▶ **Exercise data**

--- START ---

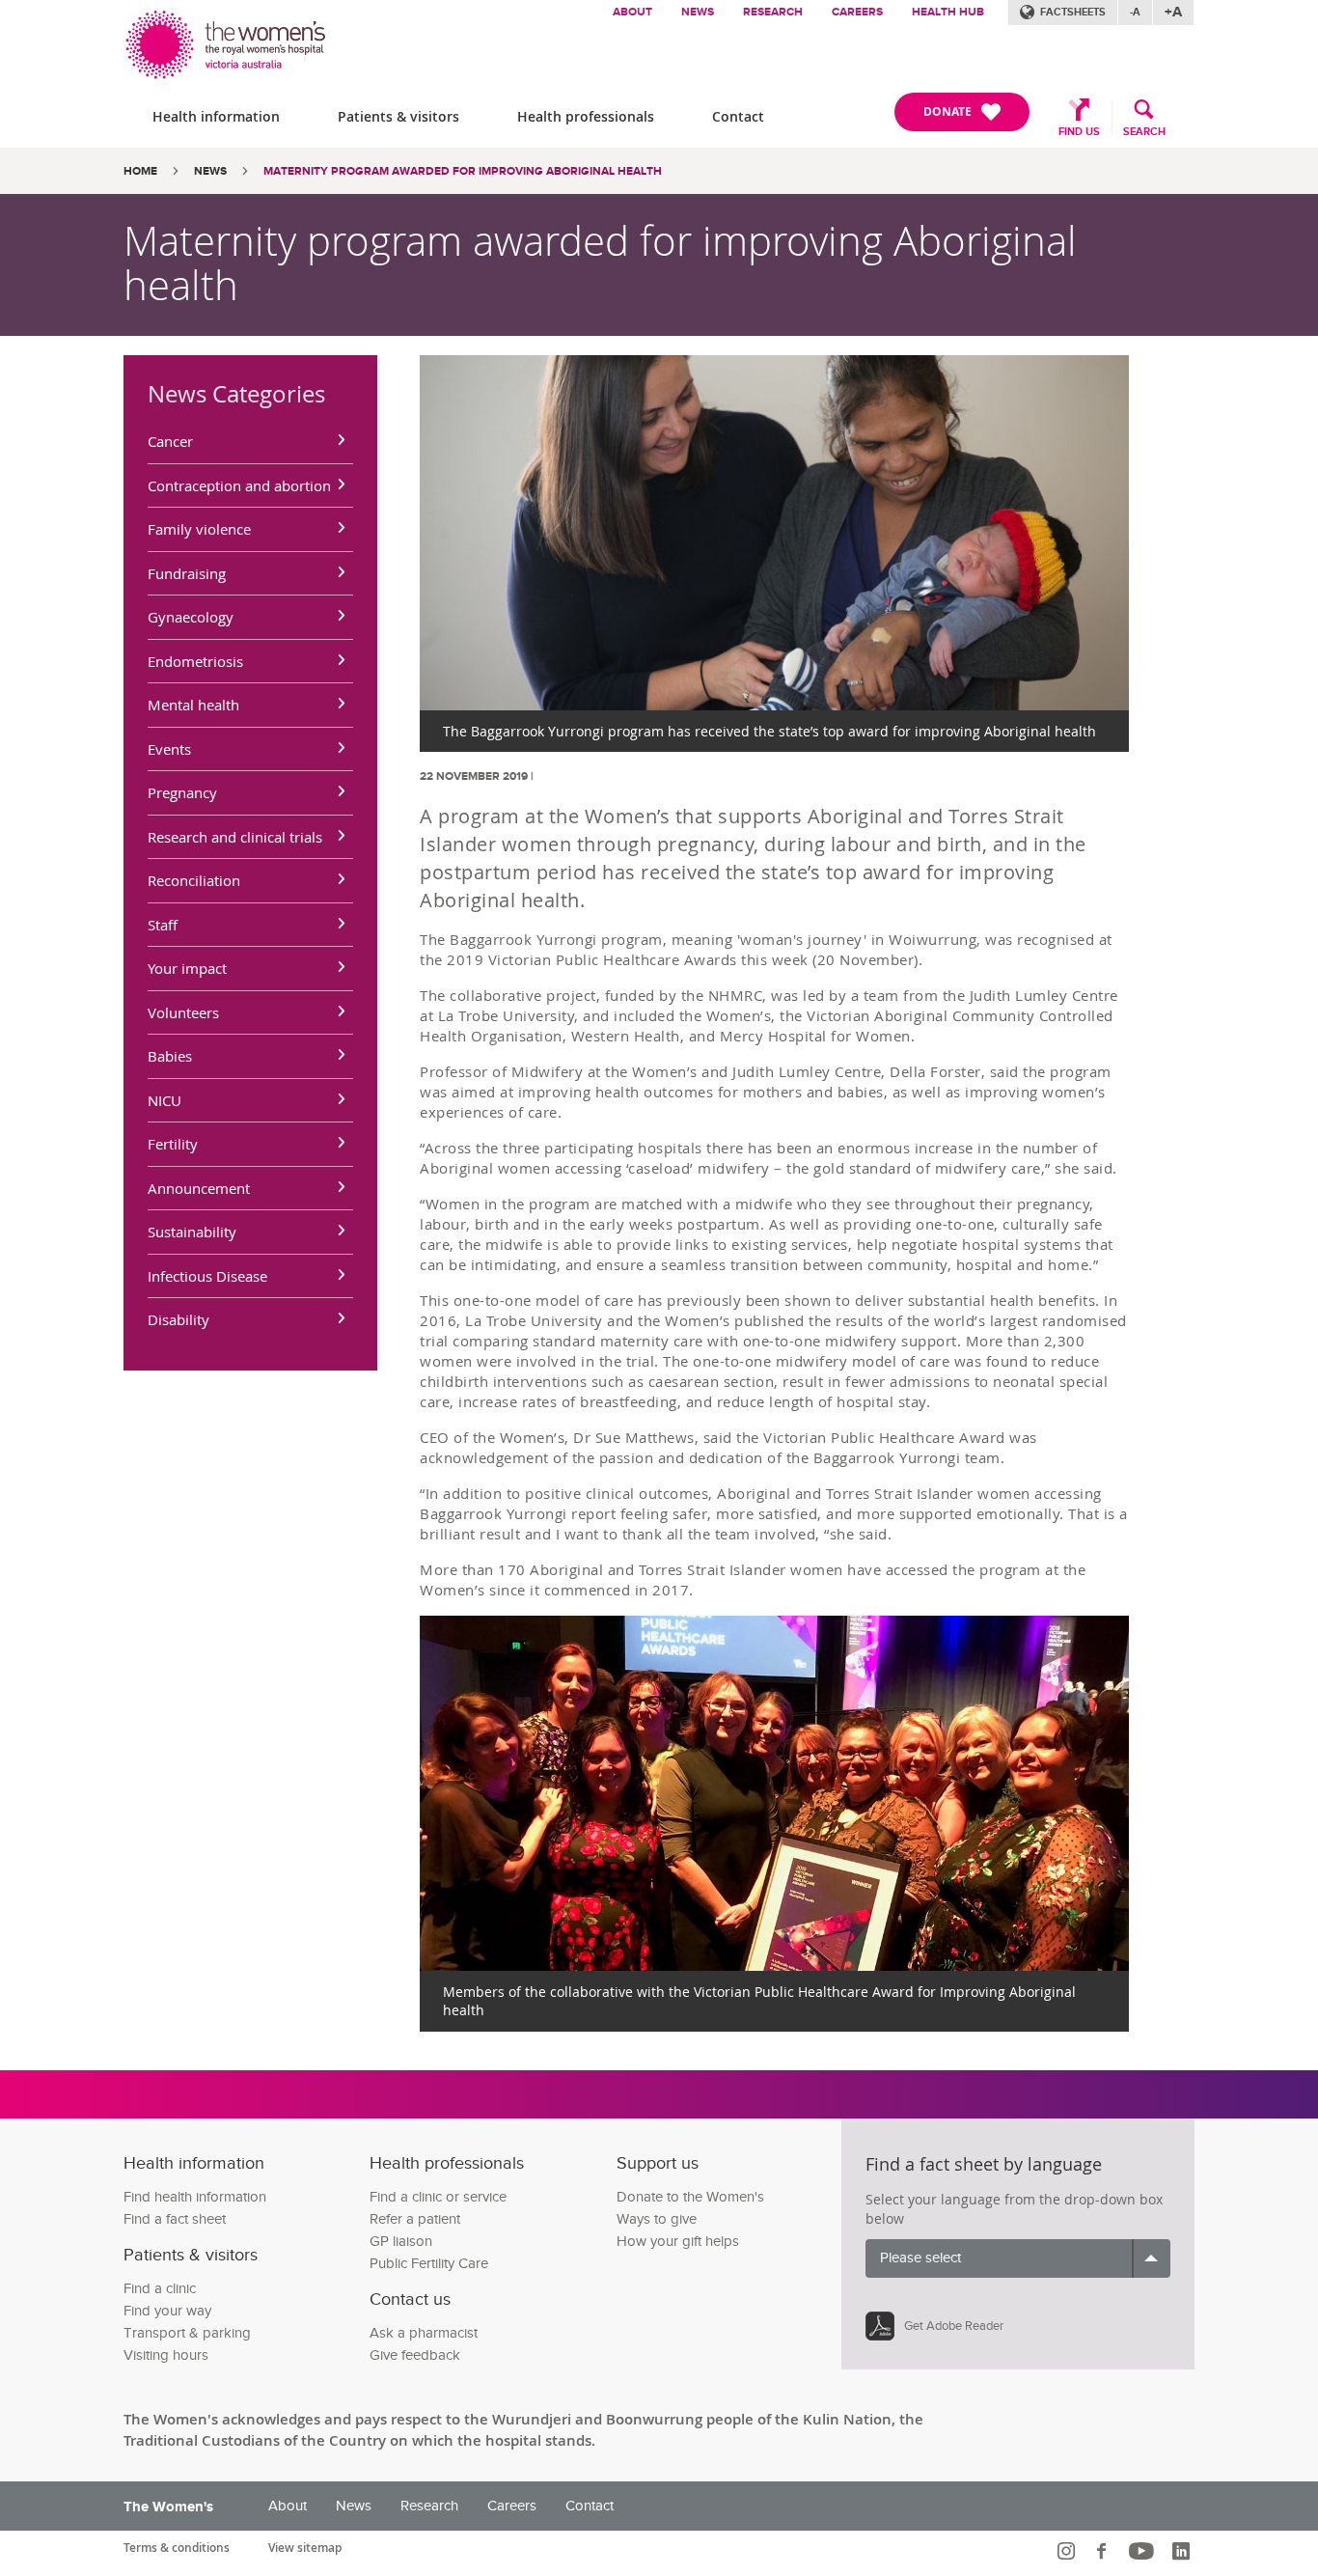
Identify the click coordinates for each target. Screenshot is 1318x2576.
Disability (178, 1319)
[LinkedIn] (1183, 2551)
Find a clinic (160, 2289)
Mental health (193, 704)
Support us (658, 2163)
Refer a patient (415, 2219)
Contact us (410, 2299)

--- END ---

▶ **What you are asked to do**
From the line that contains "Mental health (193, 704)" through the final line of the material, copy every line exactly, including both ends.

▶ **Task answer**
Mental health (193, 704)
Support us (658, 2163)
Refer a patient (415, 2219)
Contact us (410, 2299)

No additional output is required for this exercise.